Q&A with author Nick Brodie
To celebrate the past 100 years of being Tasmania’s shoulder to lean on, we commissioned Tasmanian-based historian and author Nick Brodie to write a limited-edition book, 'RACT 100 Years of Service'. We asked Nick a few questions about the process.
How did you approach writing a corporate history?
The company usually has their own ideas and expectations for the story they want to tell. In the case of RACT, my approach was to explore Tasmania’s history through the lens of an organisation that’s lived through the last 100 years of Tasmania.
Do you have a favourite story from the book?
I love the story of the scout mechanics that would drive around looking for breakdowns. The club taking orphans on excursions to Kingston Beach in the early days, and fundraising for an ambulance to support the war effort in the second world war, were also fascinating.
What’s the most interesting aspect of RACT’s history that revealed itself to you during your research?

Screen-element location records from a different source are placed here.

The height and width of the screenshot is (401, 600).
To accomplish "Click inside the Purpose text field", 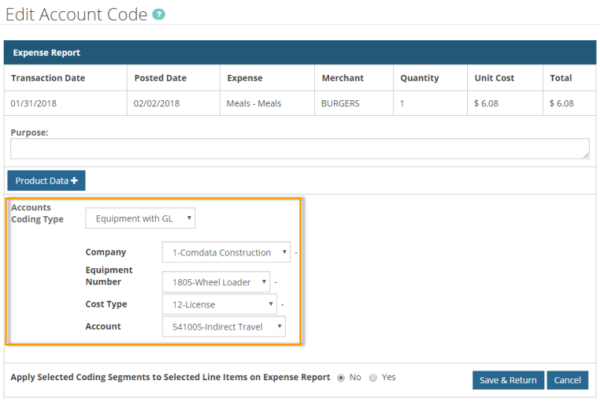I will click(298, 148).
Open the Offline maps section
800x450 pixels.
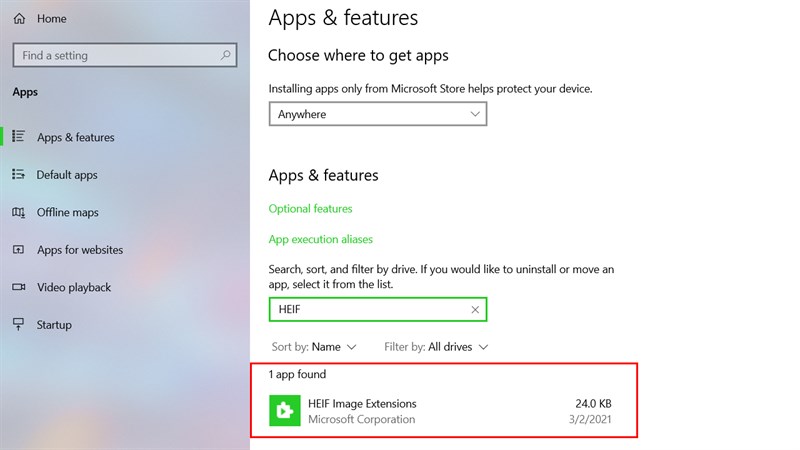pyautogui.click(x=68, y=212)
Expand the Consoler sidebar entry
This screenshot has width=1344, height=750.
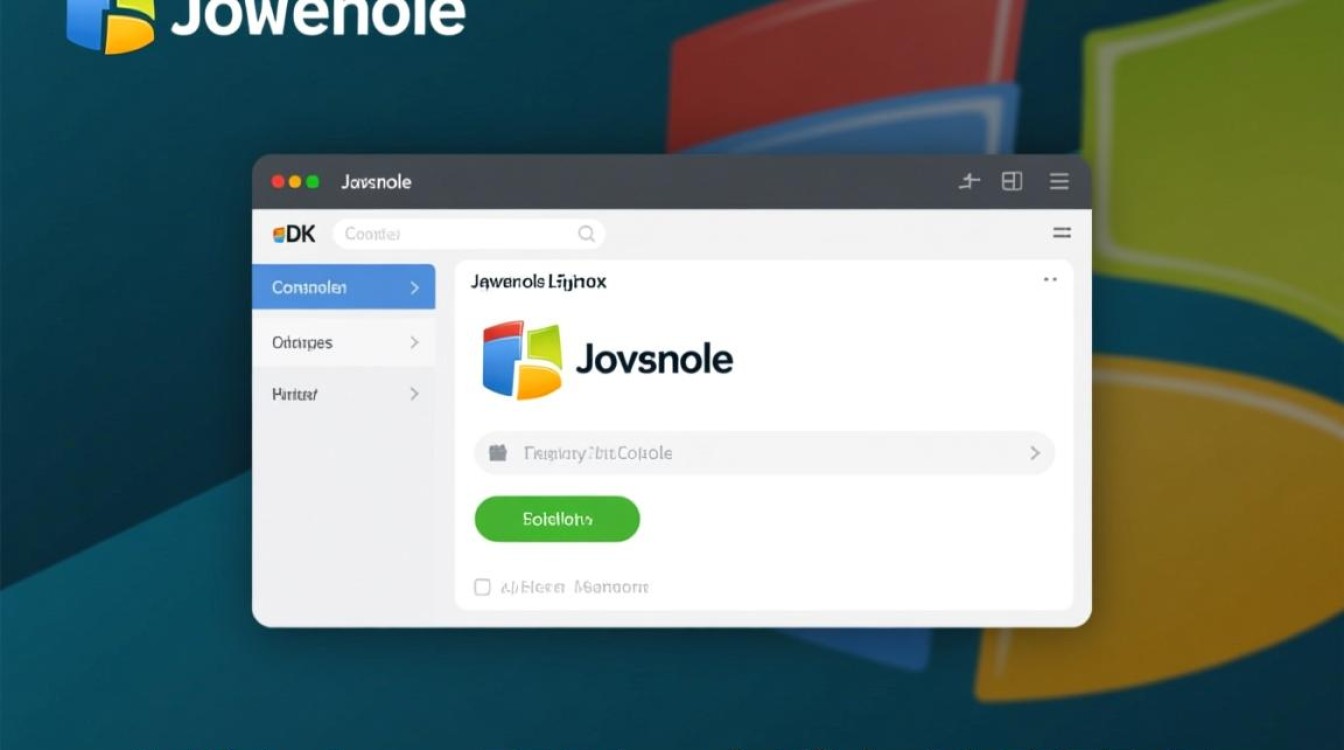pos(417,287)
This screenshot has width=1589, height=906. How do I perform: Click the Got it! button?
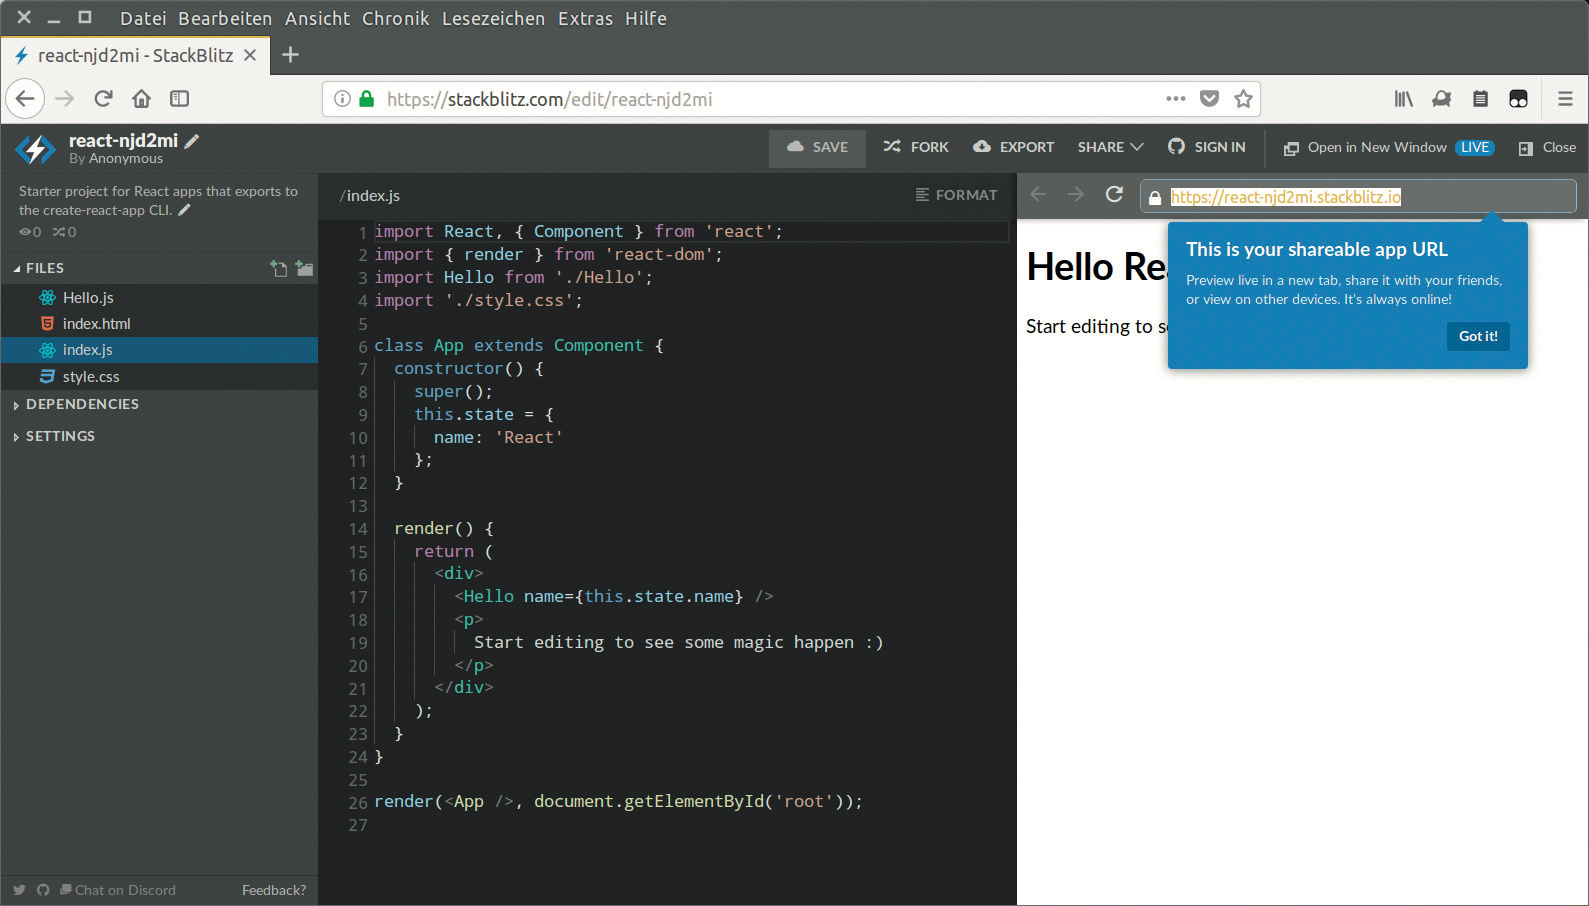pos(1477,336)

The relationship between RACT and the advent of automobiles in Tasmania was the most fascinating aspect. RACT played a crucial role in improving Tasmania’s infrastructure to accommodate the growing number of cars on the road. The evolution of the automobile and its impact on Tasmanian society and the economy over the past century was a great story to tell.
Besides advocating for better roads, what role has RACT played over the past century?
RACT has evolved from a motoring club to a multifaceted organisation that offers roadside assistance, insurance and travel services. It’s interesting to see how they’ve adapted to changing times and technologies to continue meeting the needs of members.